In a bowling event, that number is quite commendable, showing that a kegler has averaged 200 pins per contest in a normal three-game set. It also would mark a very commendable softball batting average, an average SAT score or enough cash to purchase a couple of airline tickets to Boise, Idaho.
In the coaching ranks of Ohio High School Athletic Association girls basketball, it is a number that puts a coach in very rare territory when talking about wins.
When Hiland head coach Dave Schlabach peeled off his 600th career victory in a road win over Newcomerstown, it marked a monumental achievement that only a handful of coaches have accomplished in Ohio’s illustrious girls basketball history.
Schlabach was honored when his team racked up win number 601 when his Lady Hawks dismantled Magnificat 71-34 on Feb. 5 at the Reese Center, and Schlabach took a comic view on that number.
“There aren’t a whole lot of coaches who are stupid enough to coach that long,” Schlabach said with a laugh.
A huge throng of former players and coaches showed up for the Magnificat game to celebrate a ceremony for the achievement, and that alone meant more to Schlabach than any win total.
“It’s neat,” Schlabach said of seeing so many former greats return to the Reese Center to celebrate and honor the 600 wins. “I’ve never coached for the wins. I have coached for the relationships. The kids who were here was awesome. The wins will be forgotten, but the relationships I’ve made have been amazing. It’s a really neat family or sorority we have made. These types of events always bring back a lot of really good memories.”
That run to 600 includes a whole host of memorable victories. First and foremost are the five state championships, five state runner-up titles and heading up 13 of Hiland’s OHSAA-record 15 state tournament appearances. It also includes his Lady Hawks having been to state in seven of the past 10 seasons.
Yet while wins come and go like seasons in Amish Country, it isn’t necessarily easy for Schlabach to create a list of his top-10 favorite nontournament wins.
“Someone asked me to rank my top-10 nontournament wins, and that would be difficult,” Schlabach said. “But I honestly think I can remember each and every one of our losses during my 27 years.”
That is because it is a whole lot easier to recall 93 losses rather than over 600 wins, and like most any coach, the person in charge always tends to remember the ones that got away anyway.
Schlabach said the win total wasn’t about him as much as it was about the program, the players and the various coaching staffs he’s assembled over the years who have made the commitment to putting in the time to make that win total possible.
“I’m not sure about the good things I have done, but the one thing I have done I do take credit for is surrounding myself with some really good people,” Schlabach said.
He has seen a number of former players and coaches move on to become coaches in the high school or college ranks. Current assistant coach Dave Borter has been with Schlabach since the 2000-01 season. Former longtime assistant and All-Ohioan Pam Oswald is currently the head coach at Tiffin University.
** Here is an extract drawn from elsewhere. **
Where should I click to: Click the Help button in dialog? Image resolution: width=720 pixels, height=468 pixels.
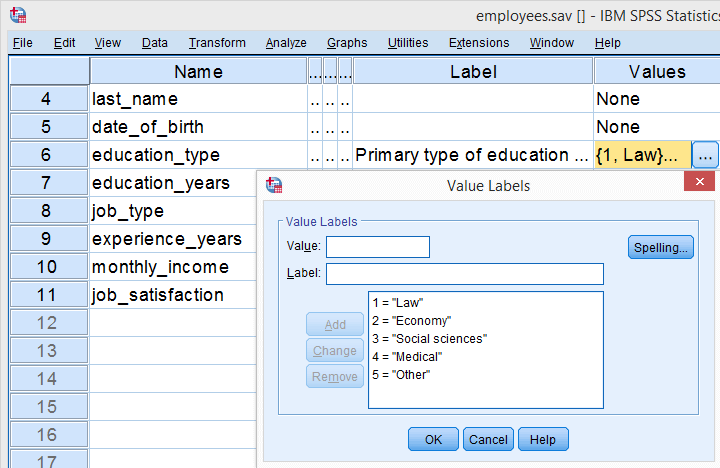[x=543, y=439]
The current core group of assistants that includes Borter, Nick McMillen and Carly Mayle each bring their own unique gifts to the group, which helps provide the perfect blend of styles to complement Schlabach’s coaching style.
Whether Schlabach hangs around long enough to reach the rarified air that is the 700-win club remains to be seen. If he sticks with it to see his youngest freshman daughter Gabby through the program, he will be knocking on that door.
Regardless, Schlabach will certainly go down as one of the most prolific, successful head coaches in OHSAA history, whether it’s boys or girls.